Evodiamine Suppresses Lung Cancer Progression Through Modulating FAK/STAT3/AKT Signaling Pathway

Lung Cancer is a serious threat to human health and has become a major challenge to global public health. Evodiamine, a naturally indole alkaloid extracted from Tetradium ruticarpum (A. Juss.) T.G. Hartley, has been found to have toxic effects on various tumor cells. Nevertheless, the mechanism by which evodiamine on lung Cancer remains unknown. In this study, the effects and possible mechanisms of evodiamine on lung Cancer were investigated. Our data demonstrated that evodiamine suppressed the proliferation and migration of A549 and H1299 cells. Mechanistically, evodiamine operated by downregulating the phosphorylated expression of focal adhesion kinase (FAK), signal transducer and activator of transcription 3 (STAT3), and protein kinase B (Akt), while concurrently reducing the expression of CyclinA2 and CyclinB1. Notably, evodiamine inhibited the proliferation of A549 and H1299 cells by blocking the phosphorylation of FAK/STAT3/Akt induced by epidermal growth factor (EGF).
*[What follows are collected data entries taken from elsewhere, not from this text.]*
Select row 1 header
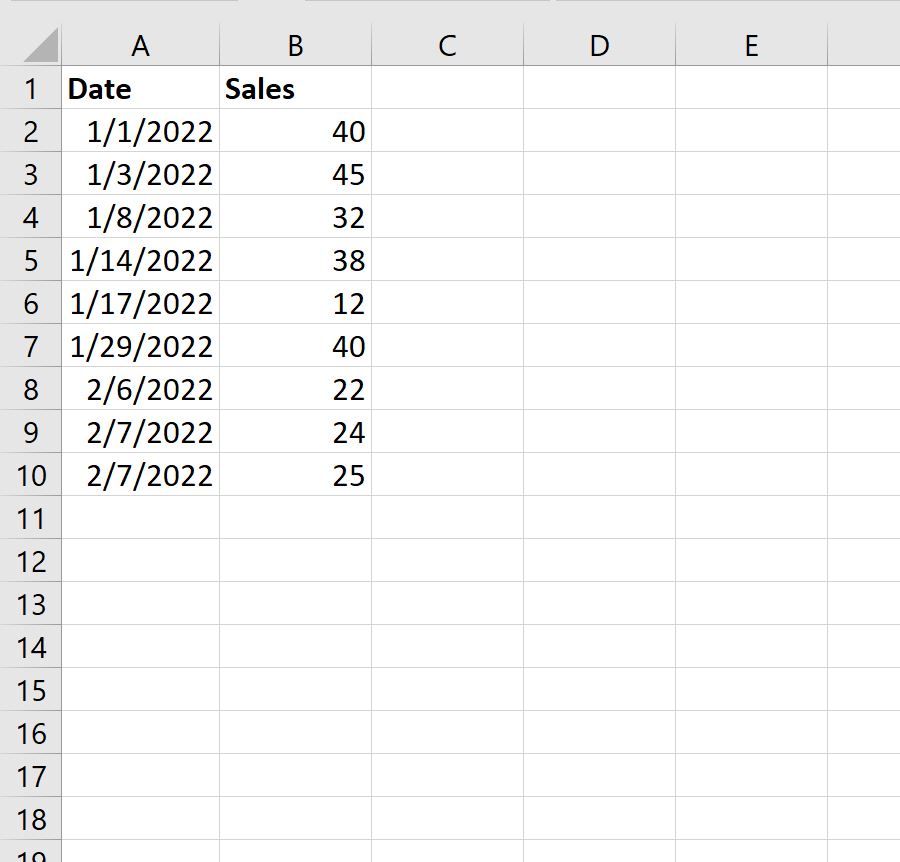This screenshot has height=862, width=900. click(32, 88)
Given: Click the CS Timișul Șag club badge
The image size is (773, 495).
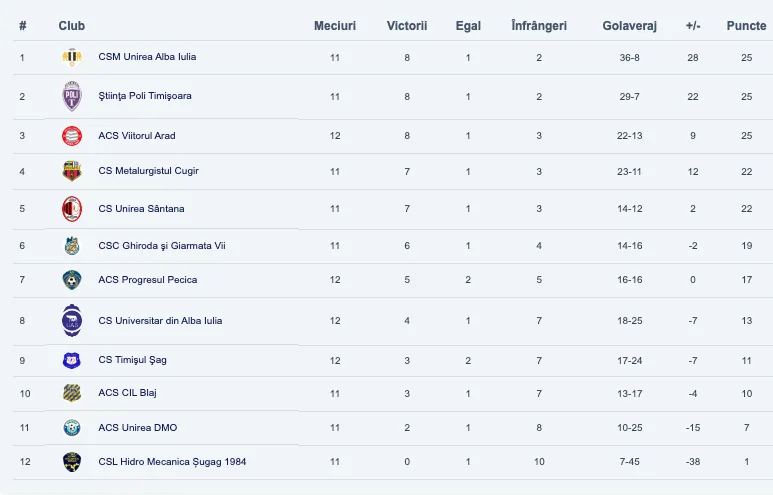Looking at the screenshot, I should [71, 360].
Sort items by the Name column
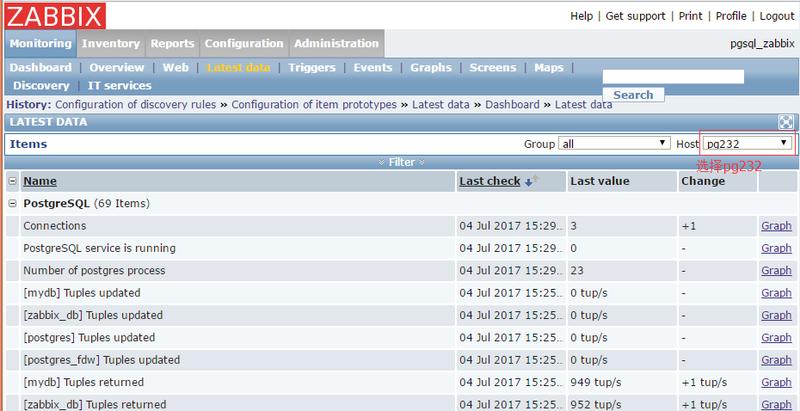Image resolution: width=800 pixels, height=411 pixels. coord(40,181)
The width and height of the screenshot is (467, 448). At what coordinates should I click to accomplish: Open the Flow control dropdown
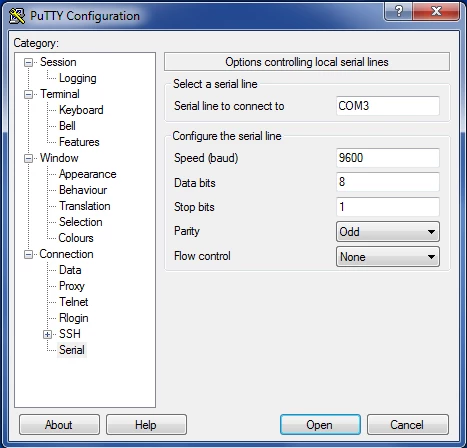tap(388, 257)
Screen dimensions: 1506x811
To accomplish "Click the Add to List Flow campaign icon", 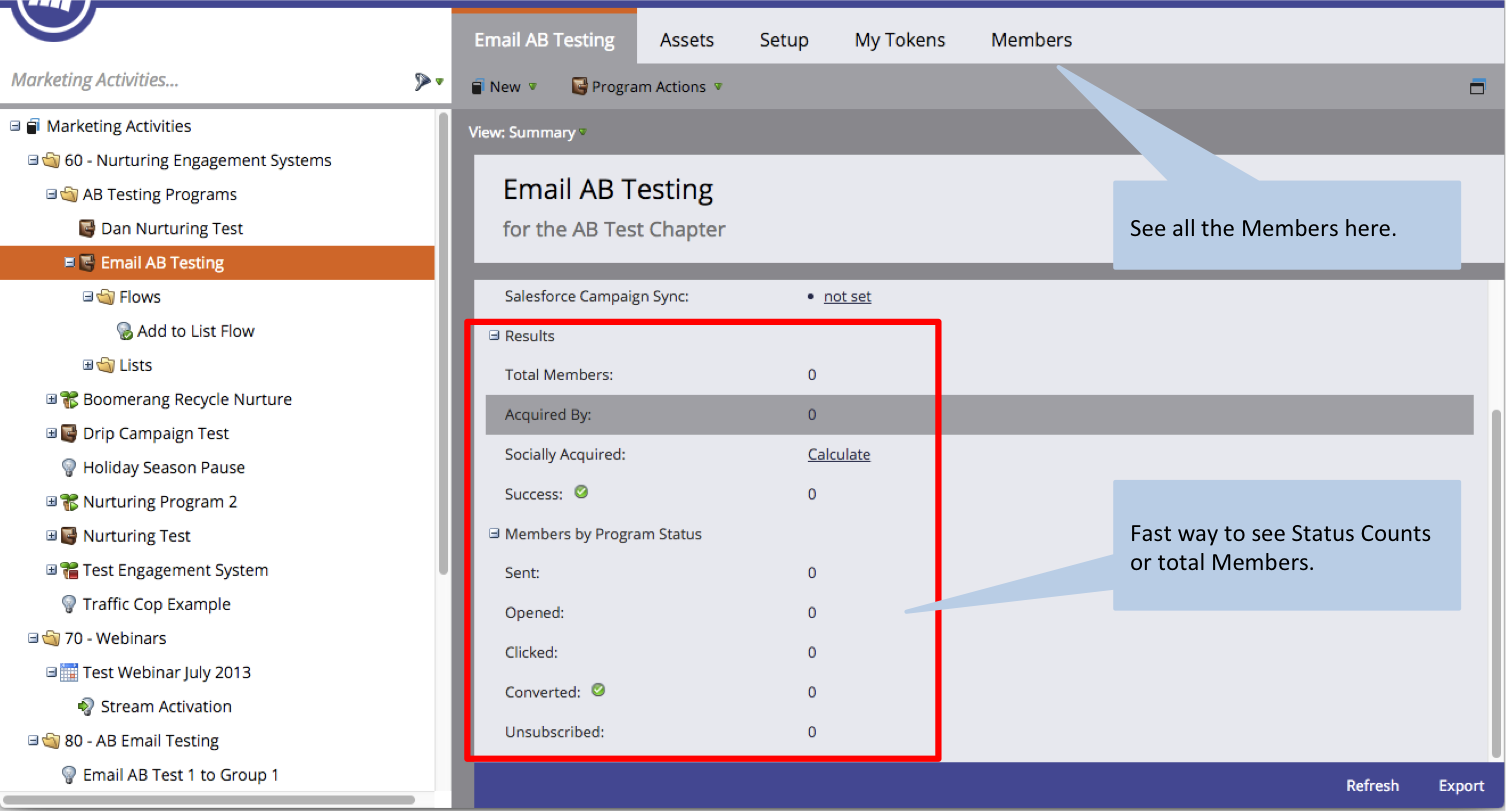I will (x=125, y=331).
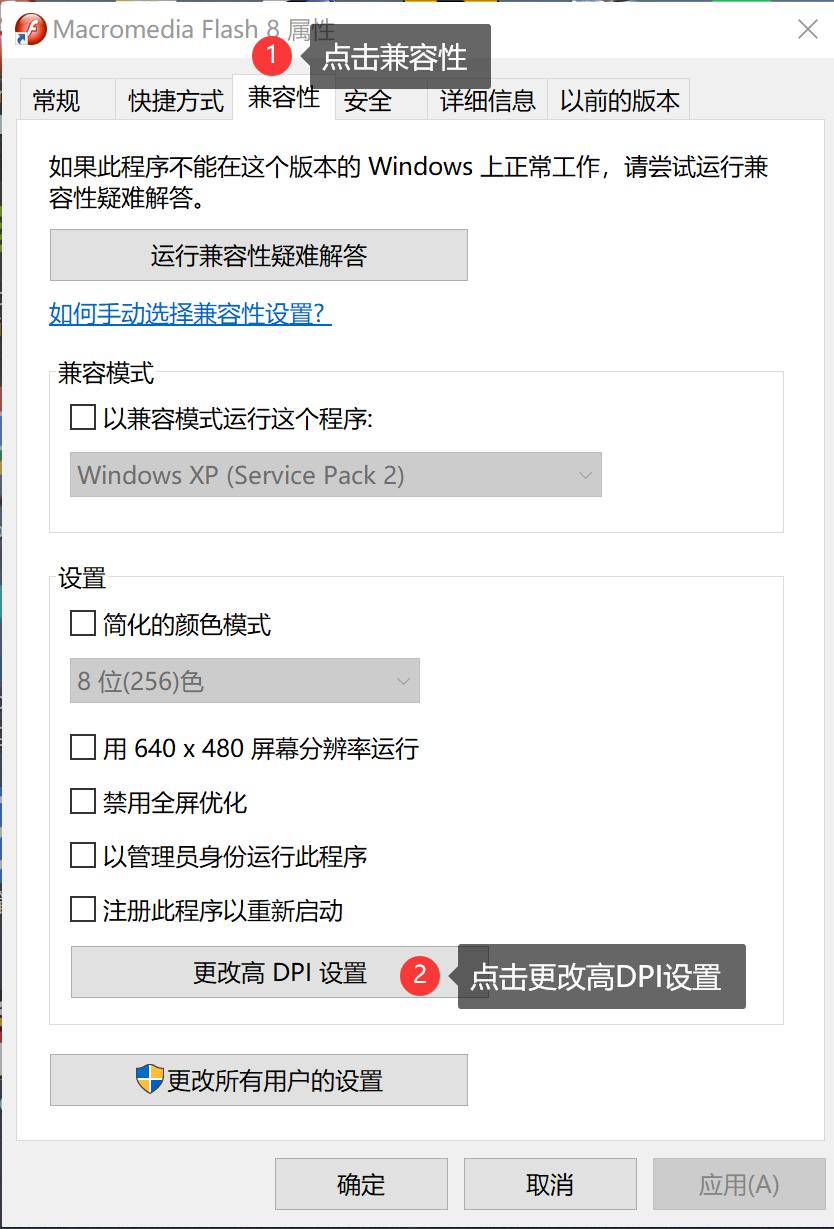The image size is (834, 1229).
Task: Check 以管理员身份运行此程序
Action: (82, 856)
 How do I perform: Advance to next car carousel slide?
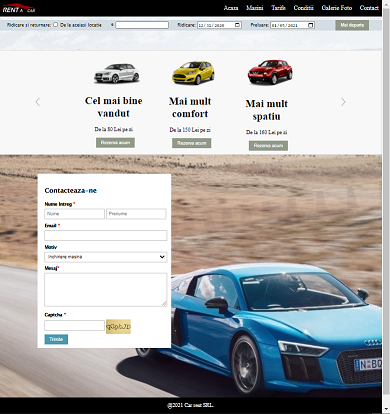coord(343,102)
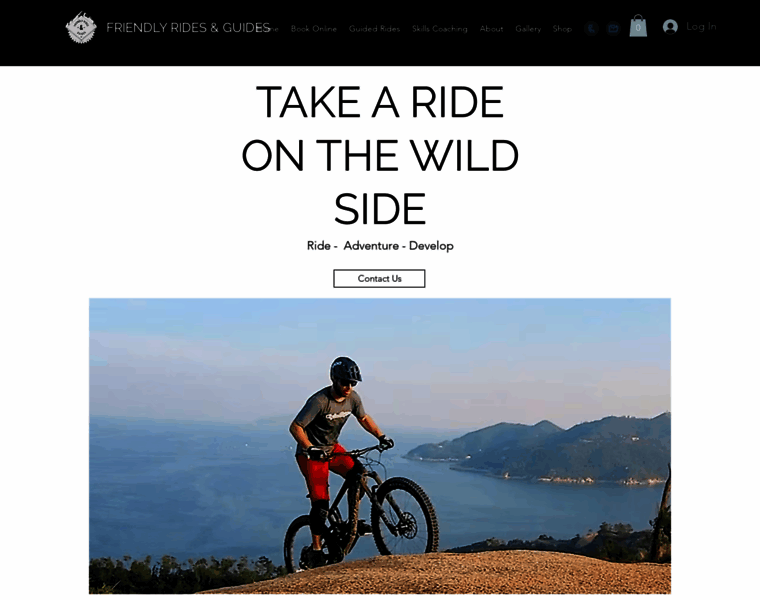
Task: Click the user avatar icon
Action: [670, 27]
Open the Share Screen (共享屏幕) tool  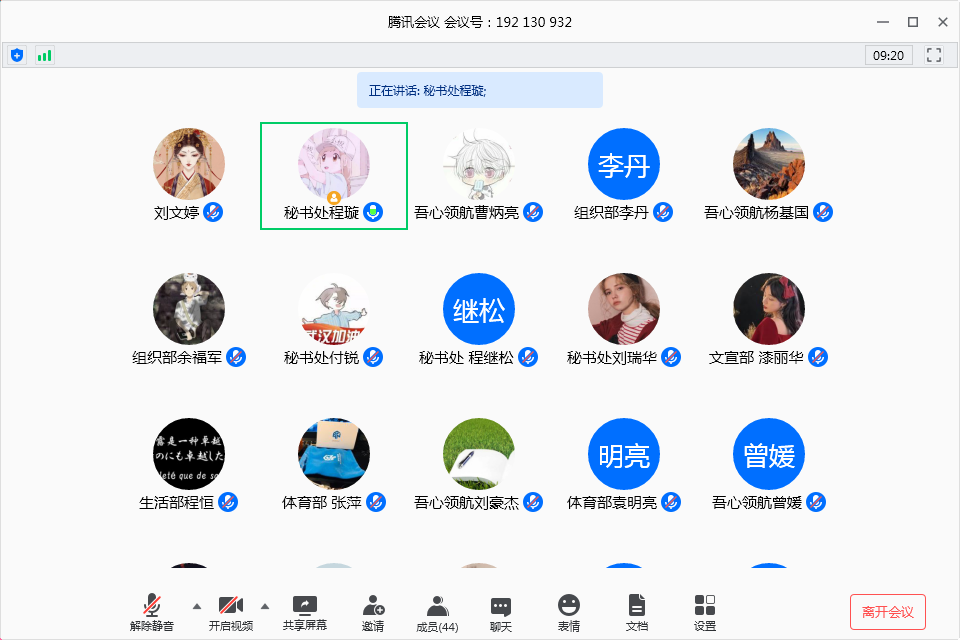tap(304, 612)
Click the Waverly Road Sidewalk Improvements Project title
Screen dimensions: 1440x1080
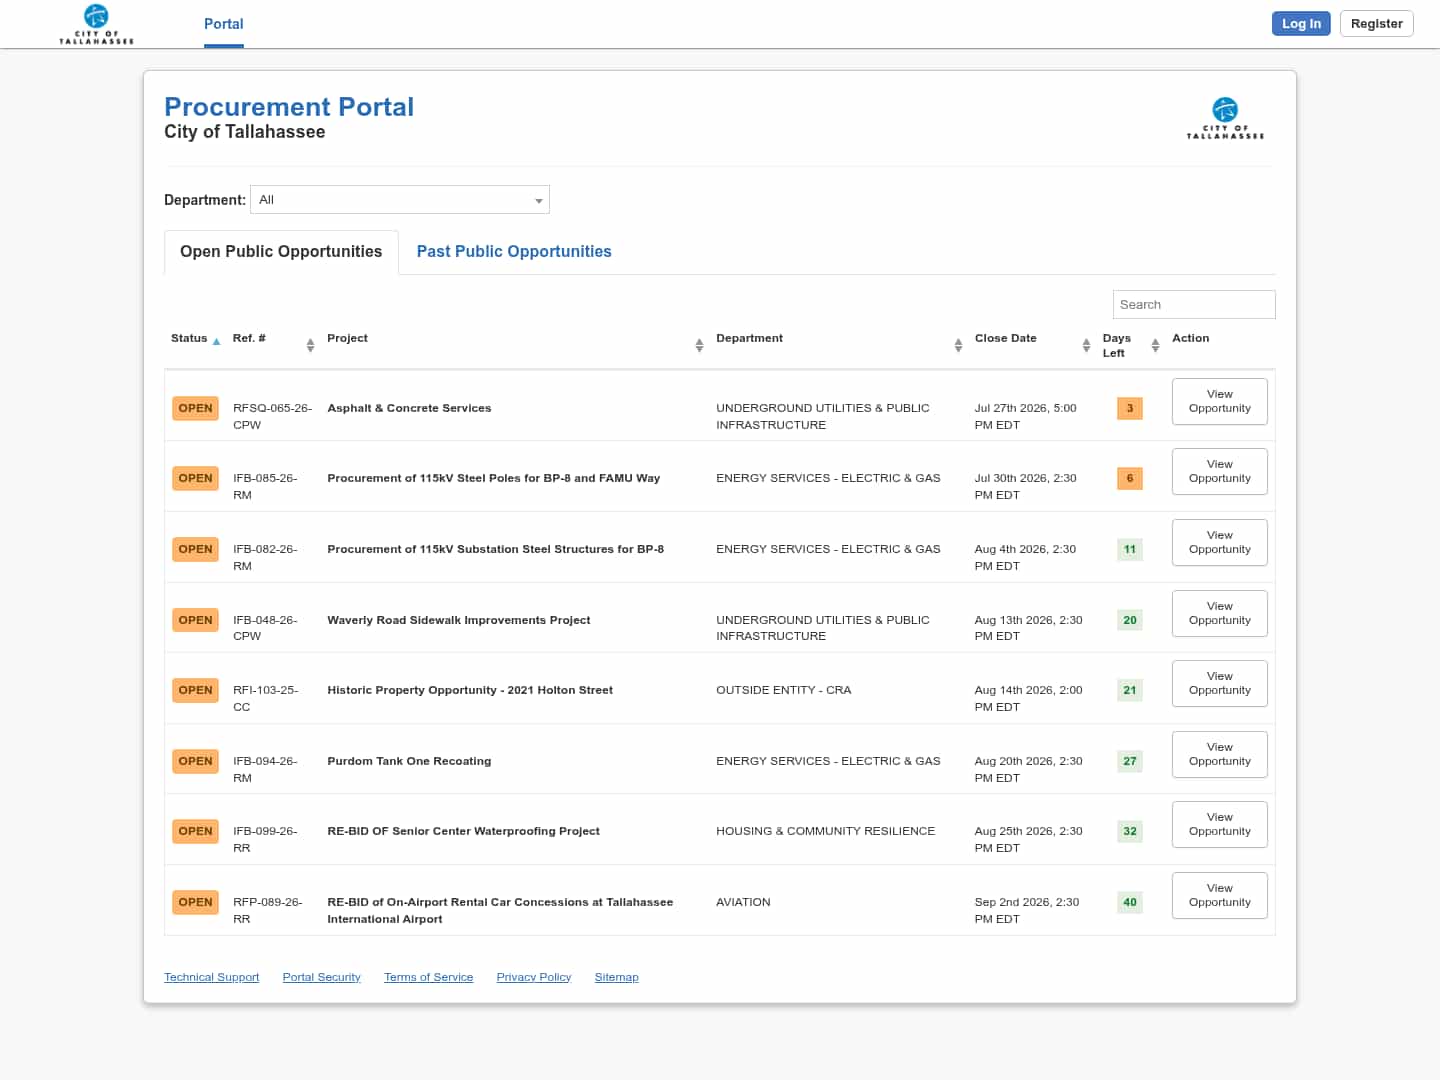pyautogui.click(x=459, y=620)
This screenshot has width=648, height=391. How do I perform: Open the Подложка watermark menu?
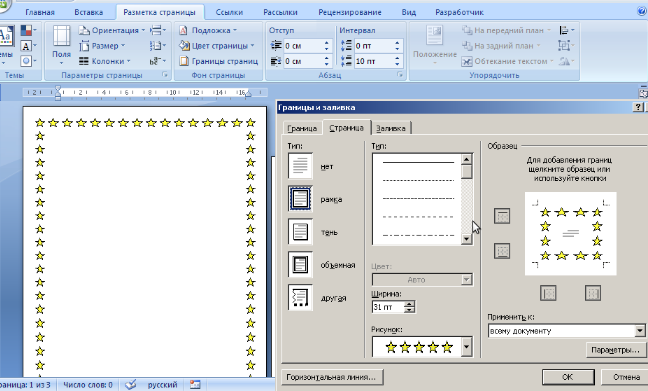click(x=208, y=30)
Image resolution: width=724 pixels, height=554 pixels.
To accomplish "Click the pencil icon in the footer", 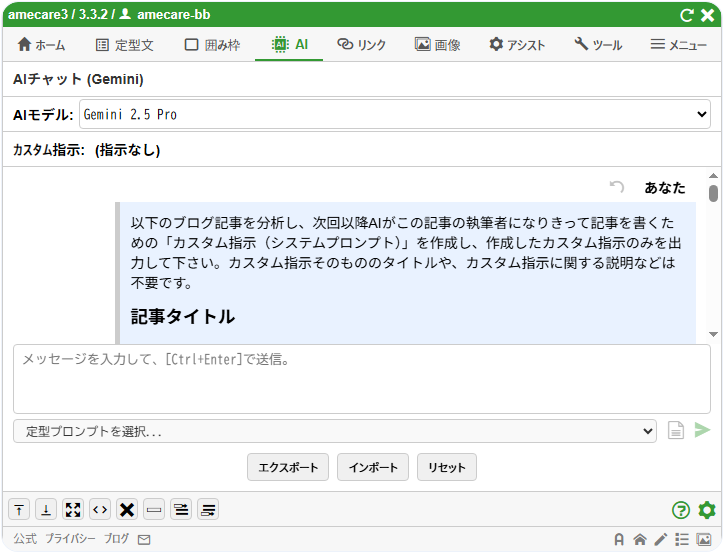I will [x=660, y=540].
Furthermore, the subcutaneous tumor models found that evodiamine slowed the growth of lung Cancer in vivo. Collectively, our results showed that evodiamine inhibited the cell proliferation and migration of NSCLC and slowed subcutaneous tumor growth probably by the EGF-mediated FAK/STAT3/Akt pathway. These findings suggested that evodiamine is a promising therapeutic candidate worthy of further exploration for NSCLC treatment.

EGF; Evodiamine; FAK/STAT3/AKT Pathway; Lung Cancer.